* [WRITTEN INSTRUCTION]: Convert the records below into a two-column Markdown table headed Row and Line. Number each nonblank line in order and skip the blank lines.

Begin DATA IN THIS EXERCISE

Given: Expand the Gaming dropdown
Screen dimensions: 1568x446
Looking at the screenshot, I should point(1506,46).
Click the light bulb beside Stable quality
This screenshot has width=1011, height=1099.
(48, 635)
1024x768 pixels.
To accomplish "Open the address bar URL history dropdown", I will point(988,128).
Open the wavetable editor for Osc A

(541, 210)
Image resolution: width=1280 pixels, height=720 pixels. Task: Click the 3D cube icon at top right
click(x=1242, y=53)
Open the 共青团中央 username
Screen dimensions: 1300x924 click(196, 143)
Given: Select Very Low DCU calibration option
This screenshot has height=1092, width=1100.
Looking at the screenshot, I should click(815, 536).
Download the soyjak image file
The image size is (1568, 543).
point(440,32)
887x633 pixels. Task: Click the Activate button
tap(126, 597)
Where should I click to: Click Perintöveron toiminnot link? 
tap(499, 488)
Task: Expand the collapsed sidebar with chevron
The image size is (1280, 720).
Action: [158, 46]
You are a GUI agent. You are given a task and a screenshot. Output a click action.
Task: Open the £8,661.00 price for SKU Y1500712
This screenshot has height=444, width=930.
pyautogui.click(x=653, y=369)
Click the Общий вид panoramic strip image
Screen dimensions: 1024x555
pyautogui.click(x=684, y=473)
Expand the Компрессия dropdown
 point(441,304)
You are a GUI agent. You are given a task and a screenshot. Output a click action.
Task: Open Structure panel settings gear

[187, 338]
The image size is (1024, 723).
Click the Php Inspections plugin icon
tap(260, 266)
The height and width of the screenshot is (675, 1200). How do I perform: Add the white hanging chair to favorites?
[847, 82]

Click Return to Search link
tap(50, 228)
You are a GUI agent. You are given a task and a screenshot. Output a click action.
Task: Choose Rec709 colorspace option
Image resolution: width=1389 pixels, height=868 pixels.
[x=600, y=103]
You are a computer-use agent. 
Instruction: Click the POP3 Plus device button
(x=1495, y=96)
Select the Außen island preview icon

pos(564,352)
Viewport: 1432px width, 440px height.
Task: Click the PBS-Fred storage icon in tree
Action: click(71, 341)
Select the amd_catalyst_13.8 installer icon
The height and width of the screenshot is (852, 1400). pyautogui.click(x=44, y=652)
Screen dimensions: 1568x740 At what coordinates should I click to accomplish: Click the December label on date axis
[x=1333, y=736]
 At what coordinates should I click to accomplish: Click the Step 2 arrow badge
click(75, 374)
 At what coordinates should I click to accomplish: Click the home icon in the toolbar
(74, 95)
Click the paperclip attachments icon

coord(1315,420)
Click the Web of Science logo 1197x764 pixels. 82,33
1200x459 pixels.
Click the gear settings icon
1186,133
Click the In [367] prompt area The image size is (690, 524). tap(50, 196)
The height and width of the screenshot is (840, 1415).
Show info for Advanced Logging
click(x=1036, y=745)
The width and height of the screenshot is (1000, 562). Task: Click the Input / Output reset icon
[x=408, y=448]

End DATA IN THIS EXERCISE

* [RESULT BELOW]:
| Row | Line |
|---|---|
| 1 | Given: Expand the Gaming dropdown |
| 2 | Screen dimensions: 1568x446 |
| 3 | Looking at the screenshot, I should point(1506,46). |
| 4 | Click the light bulb beside Stable quality |
| 5 | This screenshot has width=1011, height=1099. |
| 6 | (48, 635) |
| 7 | 1024x768 pixels. |
| 8 | To accomplish "Open the address bar URL history dropdown", I will point(988,128). |
| 9 | Open the wavetable editor for Osc A |
| 10 | (541, 210) |
| 11 | Image resolution: width=1280 pixels, height=720 pixels. Task: Click the 3D cube icon at top right |
| 12 | click(x=1242, y=53) |
| 13 | Open the 共青团中央 username |
| 14 | Screen dimensions: 1300x924 click(196, 143) |
| 15 | Given: Select Very Low DCU calibration option |
| 16 | This screenshot has height=1092, width=1100. |
| 17 | Looking at the screenshot, I should click(815, 536). |
| 18 | Download the soyjak image file |
| 19 | The image size is (1568, 543). |
| 20 | point(440,32) |
| 21 | 887x633 pixels. Task: Click the Activate button |
| 22 | tap(126, 597) |
| 23 | Where should I click to: Click Perintöveron toiminnot link?  |
| 24 | tap(499, 488) |
| 25 | Task: Expand the collapsed sidebar with chevron |
| 26 | The image size is (1280, 720). |
| 27 | Action: [158, 46] |
| 28 | You are a GUI agent. You are given a task and a screenshot. Output a click action. |
| 29 | Task: Open the £8,661.00 price for SKU Y1500712 |
| 30 | This screenshot has height=444, width=930. |
| 31 | pyautogui.click(x=653, y=369) |
| 32 | Click the Общий вид panoramic strip image |
| 33 | Screen dimensions: 1024x555 |
| 34 | pyautogui.click(x=684, y=473) |
| 35 | Expand the Компрессия dropdown |
| 36 |  point(441,304) |
| 37 | You are a GUI agent. You are given a task and a screenshot. Output a click action. |
| 38 | Task: Open Structure panel settings gear |
| 39 | [187, 338] |
| 40 | The image size is (1024, 723). |
| 41 | Click the Php Inspections plugin icon |
| 42 | tap(260, 266) |
| 43 | The height and width of the screenshot is (675, 1200). How do I perform: Add the white hanging chair to favorites? |
| 44 | [847, 82] |
| 45 | Click Return to Search link |
| 46 | tap(50, 228) |
| 47 | You are a GUI agent. You are given a task and a screenshot. Output a click action. |
| 48 | Task: Choose Rec709 colorspace option |
| 49 | Image resolution: width=1389 pixels, height=868 pixels. |
| 50 | [x=600, y=103] |
| 51 | You are a computer-use agent.  |
| 52 | Instruction: Click the POP3 Plus device button |
| 53 | (x=1495, y=96) |
| 54 | Select the Außen island preview icon |
| 55 | pos(564,352) |
| 56 | Viewport: 1432px width, 440px height. |
| 57 | Task: Click the PBS-Fred storage icon in tree |
| 58 | Action: click(71, 341) |
| 59 | Select the amd_catalyst_13.8 installer icon |
| 60 | The height and width of the screenshot is (852, 1400). pyautogui.click(x=44, y=652) |
| 61 | Screen dimensions: 1568x740 At what coordinates should I click to accomplish: Click the December label on date axis |
| 62 | [x=1333, y=736] |
| 63 |  At what coordinates should I click to accomplish: Click the Step 2 arrow badge |
| 64 | click(75, 374) |
| 65 |  At what coordinates should I click to accomplish: Click the home icon in the toolbar |
| 66 | (74, 95) |
| 67 | Click the paperclip attachments icon |
| 68 | coord(1315,420) |
| 69 | Click the Web of Science logo 1197x764 pixels. 82,33 |
| 70 | 1200x459 pixels. |
| 71 | Click the gear settings icon |
| 72 | 1186,133 |
| 73 | Click the In [367] prompt area The image size is (690, 524). tap(50, 196) |
| 74 | The height and width of the screenshot is (840, 1415). |
| 75 | Show info for Advanced Logging |
| 76 | click(x=1036, y=745) |
| 77 | The width and height of the screenshot is (1000, 562). Task: Click the Input / Output reset icon |
| 78 | [x=408, y=448] |